* [Задание 1]:
Ответьте по фрагменту о собаке:
(а) Как звали щенка и какой он был породы?
(б) Где щенок провел первую ночь в доме?
(в) Какие две категории незнакомцев составляли исключение из его дружелюбия?
* [Задание 2]:
Процитируйте из фрагмента о собаке отрывок от слов «Тогда мы снимали» до слов «существе в моей жизни.» включительно.

* [Фрагмент текста]:
____
Я совершенно не помню, как возникла идея завести собаку. Помню лишь, как реализовала это решение, обещая будущему еще тогда мужу в ответ на его согласие полный уход за псом и вечное рабство во всех его тайных пожеланиях. Надо ли говорить о том, что я нарушила оба этих обещания.

Тогда мы снимали квартиру, еще еще меньше той, из детства Думаю, что меня отговаривали все, но это лишь усиливало мою решимость. Вот так в нашем доме появился Фокс, крошечный щенок таксы, помещавшийся на ладошке и пахнувший материнским молоком. Первую же ночь он провел в нашей кровати и поселился там навсегда. Лишь последние пару месяцев перед смертью, будучи слепым, глухим и ослабевшим настолько, что не мог с нее даже спуститься (забирался туда он последний год, скуля рядом с ней и ожидая, пока чьи-то руки его потащат вверх), он покинул свое любимое местечко. Тогда он вновь стал пахнуть, как щенок. Время словно собралось в кольцо для него, а мне остались воспоминания о самом удивительном существе в моей жизни.

Индивидуальными особенностями этого пса (я буду кратка здесь в описании видовых свойствах такс, могу лишь посоветовать вам завести их, если вам надоели полы, двери, обувь, мебель, а у вас не поднимается рука поменять их на что-то новенькое, впрочем к новенькому вы просто перестанете успевать привыкать, если решитесь на эту чудесную породу) были его крайнее дружелюбие к незнакомцам, как приходящим в дом, так и встреченным на улице (исключение при этом составляли две категории – некоторые пожилые люди и пьяные, всем своим видом он демонстрировал, что разорвет их на части, если мы только дадим ему волю) вкупе с серьезной агрессией в адрес своих хозяев: у каждого из нас сохранилась метка от его зубов. Я убеждена, что он считал нас с мужем низшими существами, приставленными к нему, чтобы его жизнь была полна вкусностей, развлечений, а также, чтобы мы согревали его телами в запоздалый отопительный сезон. И он был абсолютно прав.
____
* [Имеющиеся данные]:
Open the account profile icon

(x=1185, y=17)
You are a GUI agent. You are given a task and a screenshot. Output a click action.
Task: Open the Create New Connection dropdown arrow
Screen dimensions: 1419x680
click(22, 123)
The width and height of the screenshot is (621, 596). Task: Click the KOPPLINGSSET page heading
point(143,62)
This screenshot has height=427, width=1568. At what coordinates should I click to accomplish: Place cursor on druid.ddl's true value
____
* [Ответ 1]:
(а) Щенка звали Фокс, он был таксой.
(б) Первую ночь он провел в кровати хозяев.
(в) Исключением были некоторые пожилые люди и пьяные.

* [Ответ 2]:
Тогда мы снимали квартиру, еще еще меньше той, из детства Думаю, что меня отговаривали все, но это лишь усиливало мою решимость. Вот так в нашем доме появился Фокс, крошечный щенок таксы, помещавшийся на ладошке и пахнувший материнским молоком. Первую же ночь он провел в нашей кровати и поселился там навсегда. Лишь последние пару месяцев перед смертью, будучи слепым, глухим и ослабевшим настолько, что не мог с нее даже спуститься (забирался туда он последний год, скуля рядом с ней и ожидая, пока чьи-то руки его потащат вверх), он покинул свое любимое местечко. Тогда он вновь стал пахнуть, как щенок. Время словно собралось в кольцо для него, а мне остались воспоминания о самом удивительном существе в моей жизни.